Living in Bayteran had lured me into a false sense of security about how all this works. Most days in and around the village, I'd seen a couple of dozen dots at most. Hunters in the woods. One of my Shadow workers cutting across the scrub. A villager on a supply run. Back there, the horizon was a straight line I'd become very comfortable holding in my head. Even in the relatively short period of time I'd spent there.

The only time my map had ever looked even close to this crowded was during the siege and subsequent fight for the village, when the field went hot and the world narrowed to survival. And even then, all of the dots were a nicely uniform red. Standing here – whichever part Roderick had popped me out into – has the same imminent death vibe.

At the same time, hundreds of notifications kept pinging for my notice. Area alerts. Minor quests. Reputation ticks. Proximity warnings that meant nothing in a place where everyone was close to everyone else. My UI was chattering like a smoke alarm with a tired battery and a desire to keep me safe. I turned slightly to my left, trying to find a thread to pull that would help me to orient myself, but nothing. There was no thread. Just constant ebb and flow. The foot traffic surged, thousands of bodies and lights with nowhere ever certain to land.

I stepped to the edge of the pavement and looked around, forcing in and out a long breath. Fix a point. The tower block to the east. The smell of fried food and rain on hot stone. The thump of a black cab taking a pothole. I tried to remember how I used to make London into my playground, with lanes and corners and choke points.
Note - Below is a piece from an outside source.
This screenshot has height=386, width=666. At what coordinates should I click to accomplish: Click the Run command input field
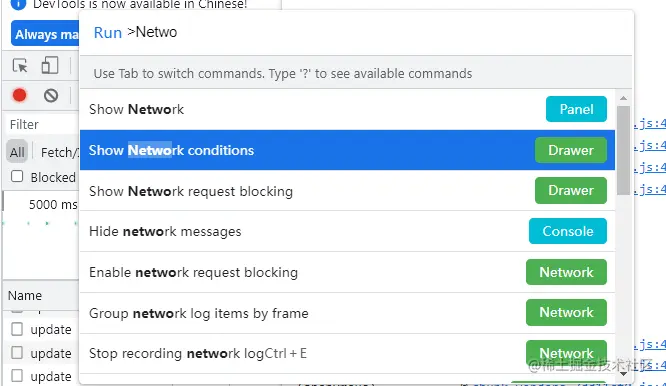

But, whenever I started to get my bearings, my minimap shouted even more information over the top.

Reluctantly, I did the only sensible thing I had open to me. I shrank my minimap to a thumbnail and killed my notifications.

The corner of my vision cleared as the boxes died.
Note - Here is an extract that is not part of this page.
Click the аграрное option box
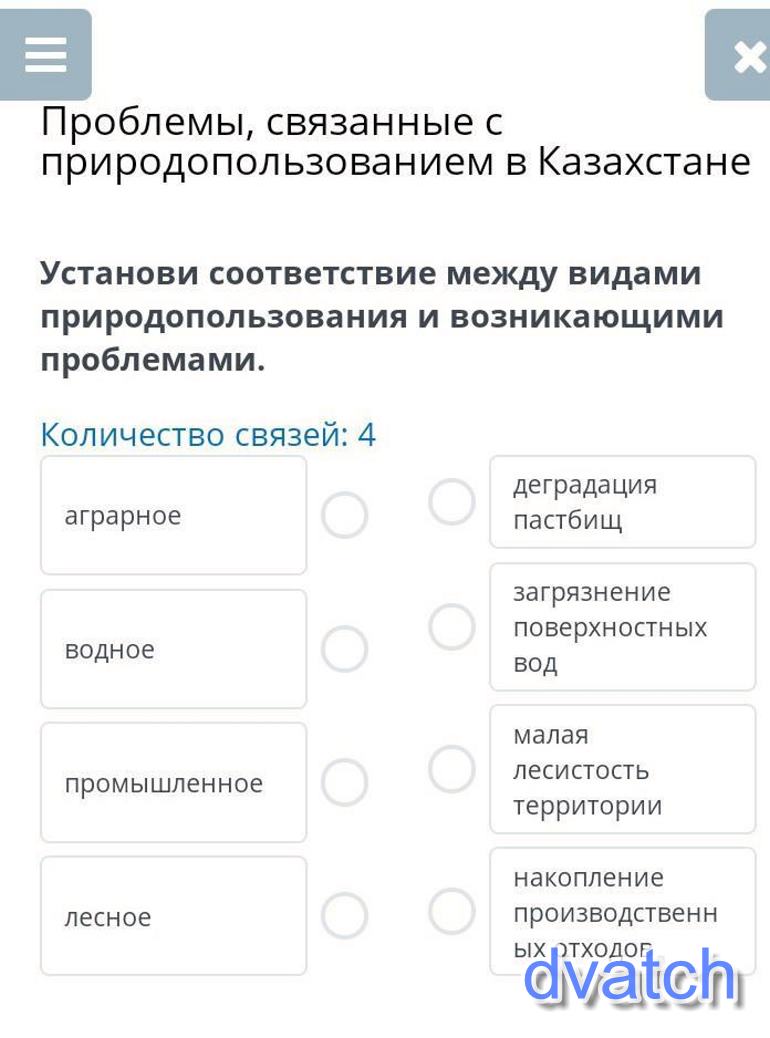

I stripped it all out in order and took my minimap down to nothing. Threat bubble off. Notifications to 'never.' The undercurrent of the city stopped shouting and went back to something I recognised as almost normal. Engines. Footsteps. Someone was laughing behind me, and the sound was warm and ordinary, and I could feel my shoulders loosen as I started to make use of a particular set of skills I'd developed over many years.

I tried to read the street the old way. Faces. Hands. Gait. But it was hard to remember who I had been before Bayteran. So, I let the crowds flow and picked a lane through them, not following the optimal line, more the very human one. A bus hissed at the lights. Steam from a vent wrapped around my knees and made my jeans smell like a launderette.
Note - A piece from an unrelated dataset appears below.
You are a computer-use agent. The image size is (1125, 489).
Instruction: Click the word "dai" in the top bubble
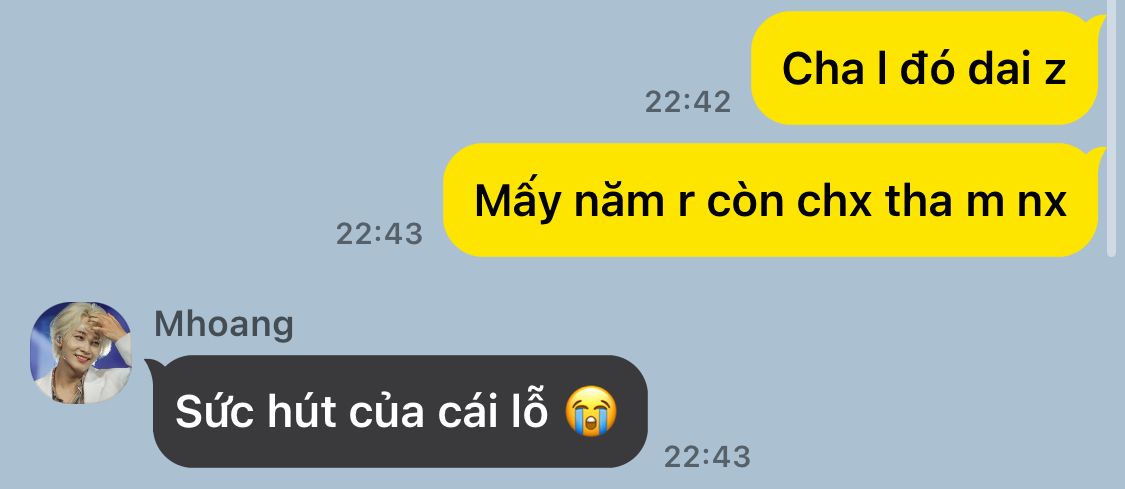coord(989,70)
Where I currently was in London moved without me, confident and ever so busy, and for a second, I just let it.

Which is when she came into the stream walking upstream. She was in a red coat, which was very wrong for the weather, and her white trainers were far too clean for the pavement. Her head was level and her eyes were steady… on me. She was not beautiful, but she was a bright flag in a sea of grey, and everyone else leaned out of her way without knowing they had done it. Her passage pulled focus, and if I'd had even a quarter of my head in the game, I would have clocked what was going on. A black cab horn went long and bored. A pigeon lifted with a flap that sounded like a rug being snapped outside a back door.

I knew what I was doing. You pick a single thing and ride it like a thread through the noise. It is a trick for crowd work and a trap if you give it too much. I gave it too much. I wanted a moment where my life felt like it used to feel. Brick. Rain. A stranger in a red coat that did not belong here. I let myself look straight at her, and I did not check the mirrors inside my head. I ignored the itch that said turn and the weight at the base of my neck that said keep the bubble up.

I thought, I will give myself ten seconds, and then I will switch it all back on and be sensible. I can be such a romantic sometimes.

Which is why I didn't see the guy with a snake for a head step out of the alley and shoot me in the face.